## Supplied data
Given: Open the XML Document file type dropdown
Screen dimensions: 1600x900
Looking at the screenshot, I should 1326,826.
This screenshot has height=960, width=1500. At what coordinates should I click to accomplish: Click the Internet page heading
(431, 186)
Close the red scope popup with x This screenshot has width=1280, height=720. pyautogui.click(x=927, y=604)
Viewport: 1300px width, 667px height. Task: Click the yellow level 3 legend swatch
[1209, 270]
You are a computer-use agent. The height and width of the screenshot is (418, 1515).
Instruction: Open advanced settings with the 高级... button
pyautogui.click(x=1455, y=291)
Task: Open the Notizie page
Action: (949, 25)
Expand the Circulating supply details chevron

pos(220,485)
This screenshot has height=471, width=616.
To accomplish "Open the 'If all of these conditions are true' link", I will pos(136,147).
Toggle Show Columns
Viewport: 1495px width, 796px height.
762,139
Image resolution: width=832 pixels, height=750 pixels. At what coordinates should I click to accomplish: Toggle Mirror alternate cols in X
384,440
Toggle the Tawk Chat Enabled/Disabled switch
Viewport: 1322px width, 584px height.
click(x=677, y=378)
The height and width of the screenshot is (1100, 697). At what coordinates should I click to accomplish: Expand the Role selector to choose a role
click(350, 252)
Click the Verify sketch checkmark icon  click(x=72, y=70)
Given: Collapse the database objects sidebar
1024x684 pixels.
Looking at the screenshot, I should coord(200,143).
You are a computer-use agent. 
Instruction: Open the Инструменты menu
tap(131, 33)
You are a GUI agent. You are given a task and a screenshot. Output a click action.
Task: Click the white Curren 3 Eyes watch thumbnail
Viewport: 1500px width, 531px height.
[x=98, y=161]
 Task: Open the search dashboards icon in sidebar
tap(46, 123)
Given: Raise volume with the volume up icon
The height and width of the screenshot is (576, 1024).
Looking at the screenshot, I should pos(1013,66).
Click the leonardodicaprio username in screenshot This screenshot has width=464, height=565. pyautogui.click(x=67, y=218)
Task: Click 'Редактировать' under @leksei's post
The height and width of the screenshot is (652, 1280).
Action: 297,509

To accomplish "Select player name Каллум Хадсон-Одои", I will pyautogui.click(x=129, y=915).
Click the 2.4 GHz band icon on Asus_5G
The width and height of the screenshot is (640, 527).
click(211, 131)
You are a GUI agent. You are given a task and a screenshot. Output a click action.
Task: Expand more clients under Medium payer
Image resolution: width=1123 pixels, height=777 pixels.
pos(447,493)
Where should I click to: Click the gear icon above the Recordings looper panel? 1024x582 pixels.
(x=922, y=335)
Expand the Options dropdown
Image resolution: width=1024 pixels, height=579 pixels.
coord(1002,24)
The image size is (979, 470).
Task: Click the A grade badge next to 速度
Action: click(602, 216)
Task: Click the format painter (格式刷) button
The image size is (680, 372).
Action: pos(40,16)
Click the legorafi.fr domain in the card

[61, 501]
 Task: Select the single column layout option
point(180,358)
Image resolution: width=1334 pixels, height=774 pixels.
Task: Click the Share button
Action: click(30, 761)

## Task to complete
Everything in the data above should be set down again precisely.

## Result for this exercise
Given: Open the XML Document file type dropdown
Screen dimensions: 1600x900
Looking at the screenshot, I should 1326,826.
This screenshot has height=960, width=1500. At what coordinates should I click to accomplish: Click the Internet page heading
(431, 186)
Close the red scope popup with x This screenshot has width=1280, height=720. pyautogui.click(x=927, y=604)
Viewport: 1300px width, 667px height. Task: Click the yellow level 3 legend swatch
[1209, 270]
You are a computer-use agent. The height and width of the screenshot is (418, 1515).
Instruction: Open advanced settings with the 高级... button
pyautogui.click(x=1455, y=291)
Task: Open the Notizie page
Action: (949, 25)
Expand the Circulating supply details chevron

pos(220,485)
This screenshot has height=471, width=616.
To accomplish "Open the 'If all of these conditions are true' link", I will pos(136,147).
Toggle Show Columns
Viewport: 1495px width, 796px height.
762,139
Image resolution: width=832 pixels, height=750 pixels. At what coordinates should I click to accomplish: Toggle Mirror alternate cols in X
384,440
Toggle the Tawk Chat Enabled/Disabled switch
Viewport: 1322px width, 584px height.
click(x=677, y=378)
The height and width of the screenshot is (1100, 697). At what coordinates should I click to accomplish: Expand the Role selector to choose a role
click(350, 252)
Click the Verify sketch checkmark icon  click(x=72, y=70)
Given: Collapse the database objects sidebar
1024x684 pixels.
Looking at the screenshot, I should coord(200,143).
You are a computer-use agent. 
Instruction: Open the Инструменты menu
tap(131, 33)
You are a GUI agent. You are given a task and a screenshot. Output a click action.
Task: Click the white Curren 3 Eyes watch thumbnail
Viewport: 1500px width, 531px height.
[x=98, y=161]
 Task: Open the search dashboards icon in sidebar
tap(46, 123)
Given: Raise volume with the volume up icon
The height and width of the screenshot is (576, 1024).
Looking at the screenshot, I should pos(1013,66).
Click the leonardodicaprio username in screenshot This screenshot has width=464, height=565. pyautogui.click(x=67, y=218)
Task: Click 'Редактировать' under @leksei's post
The height and width of the screenshot is (652, 1280).
Action: 297,509

To accomplish "Select player name Каллум Хадсон-Одои", I will pyautogui.click(x=129, y=915).
Click the 2.4 GHz band icon on Asus_5G
The width and height of the screenshot is (640, 527).
click(211, 131)
You are a GUI agent. You are given a task and a screenshot. Output a click action.
Task: Expand more clients under Medium payer
Image resolution: width=1123 pixels, height=777 pixels.
pos(447,493)
Where should I click to: Click the gear icon above the Recordings looper panel? 1024x582 pixels.
(x=922, y=335)
Expand the Options dropdown
Image resolution: width=1024 pixels, height=579 pixels.
coord(1002,24)
The image size is (979, 470).
Task: Click the A grade badge next to 速度
Action: click(602, 216)
Task: Click the format painter (格式刷) button
The image size is (680, 372).
Action: pos(40,16)
Click the legorafi.fr domain in the card

[61, 501]
 Task: Select the single column layout option
point(180,358)
Image resolution: width=1334 pixels, height=774 pixels.
Task: Click the Share button
Action: click(30, 761)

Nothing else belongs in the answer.